▶ _What is expected_
Copy out, character for character, the records from their first line through the line containing "Mundartfassungen (45, 353)", including both of those lines.

▶ _Supplied information_
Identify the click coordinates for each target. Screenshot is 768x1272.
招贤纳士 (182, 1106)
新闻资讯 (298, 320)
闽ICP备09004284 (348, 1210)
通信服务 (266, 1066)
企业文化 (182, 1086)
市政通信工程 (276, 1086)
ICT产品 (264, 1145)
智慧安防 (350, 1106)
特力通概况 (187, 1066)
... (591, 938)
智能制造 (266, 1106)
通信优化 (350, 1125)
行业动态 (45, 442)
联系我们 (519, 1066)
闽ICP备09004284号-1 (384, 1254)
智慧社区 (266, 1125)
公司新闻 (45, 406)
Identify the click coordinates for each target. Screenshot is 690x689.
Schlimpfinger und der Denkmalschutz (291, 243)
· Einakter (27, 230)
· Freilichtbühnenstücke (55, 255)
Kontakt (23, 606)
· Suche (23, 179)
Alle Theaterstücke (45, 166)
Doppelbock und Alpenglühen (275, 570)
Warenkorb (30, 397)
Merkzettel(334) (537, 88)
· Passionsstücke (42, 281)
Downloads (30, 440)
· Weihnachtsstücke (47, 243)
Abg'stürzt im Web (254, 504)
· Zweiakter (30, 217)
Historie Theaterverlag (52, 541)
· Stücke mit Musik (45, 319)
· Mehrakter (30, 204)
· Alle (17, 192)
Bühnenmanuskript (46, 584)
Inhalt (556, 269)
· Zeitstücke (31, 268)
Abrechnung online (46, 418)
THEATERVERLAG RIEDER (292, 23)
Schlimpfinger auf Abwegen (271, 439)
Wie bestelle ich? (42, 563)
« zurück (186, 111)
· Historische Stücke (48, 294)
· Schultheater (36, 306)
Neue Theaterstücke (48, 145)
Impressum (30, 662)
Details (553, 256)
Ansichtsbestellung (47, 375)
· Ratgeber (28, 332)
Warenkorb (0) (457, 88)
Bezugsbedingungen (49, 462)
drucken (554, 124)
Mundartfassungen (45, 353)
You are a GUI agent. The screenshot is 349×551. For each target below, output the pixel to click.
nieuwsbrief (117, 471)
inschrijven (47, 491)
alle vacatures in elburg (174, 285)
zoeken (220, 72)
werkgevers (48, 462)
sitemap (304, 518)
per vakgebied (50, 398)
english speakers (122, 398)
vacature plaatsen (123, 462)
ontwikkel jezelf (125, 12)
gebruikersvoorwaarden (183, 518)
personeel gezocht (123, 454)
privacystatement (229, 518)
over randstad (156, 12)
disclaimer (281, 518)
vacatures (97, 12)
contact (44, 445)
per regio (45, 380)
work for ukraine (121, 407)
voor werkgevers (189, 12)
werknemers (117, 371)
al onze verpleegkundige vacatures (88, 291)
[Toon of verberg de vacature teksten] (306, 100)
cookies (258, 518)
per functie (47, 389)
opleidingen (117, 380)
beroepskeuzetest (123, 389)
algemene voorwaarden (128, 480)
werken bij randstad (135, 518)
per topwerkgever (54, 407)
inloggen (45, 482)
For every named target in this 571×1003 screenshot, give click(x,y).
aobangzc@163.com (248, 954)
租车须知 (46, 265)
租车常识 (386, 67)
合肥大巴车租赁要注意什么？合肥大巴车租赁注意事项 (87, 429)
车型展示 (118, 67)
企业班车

▶ _Output for this exercise_
Identify the click coordinates for each target. Screenshot is 768x1272.
招贤纳士 (182, 1106)
新闻资讯 (298, 320)
闽ICP备09004284 (348, 1210)
通信服务 (266, 1066)
企业文化 (182, 1086)
市政通信工程 (276, 1086)
ICT产品 (264, 1145)
智慧安防 (350, 1106)
特力通概况 (187, 1066)
... (591, 938)
智能制造 (266, 1106)
通信优化 (350, 1125)
行业动态 (45, 442)
联系我们 (519, 1066)
闽ICP备09004284号-1 (384, 1254)
智慧社区 (266, 1125)
公司新闻 (45, 406)
Identify the click coordinates for each target. Screenshot is 690x689.
Schlimpfinger und der Denkmalschutz (291, 243)
· Einakter (27, 230)
· Freilichtbühnenstücke (55, 255)
Kontakt (23, 606)
· Suche (23, 179)
Alle Theaterstücke (45, 166)
Doppelbock und Alpenglühen (275, 570)
Warenkorb (30, 397)
Merkzettel(334) (537, 88)
· Passionsstücke (42, 281)
Downloads (30, 440)
· Weihnachtsstücke (47, 243)
Abg'stürzt im Web (254, 504)
· Zweiakter (30, 217)
Historie Theaterverlag (52, 541)
· Stücke mit Musik (45, 319)
· Mehrakter (30, 204)
· Alle (17, 192)
Bühnenmanuskript (46, 584)
Inhalt (556, 269)
· Zeitstücke (31, 268)
Abrechnung online (46, 418)
THEATERVERLAG RIEDER (292, 23)
Schlimpfinger auf Abwegen (271, 439)
Wie bestelle ich? (42, 563)
« zurück (186, 111)
· Historische Stücke (48, 294)
· Schultheater (36, 306)
Neue Theaterstücke (48, 145)
Impressum (30, 662)
Details (553, 256)
Ansichtsbestellung (47, 375)
· Ratgeber (28, 332)
Warenkorb (0) (457, 88)
Bezugsbedingungen (49, 462)
drucken (554, 124)
Mundartfassungen (45, 353)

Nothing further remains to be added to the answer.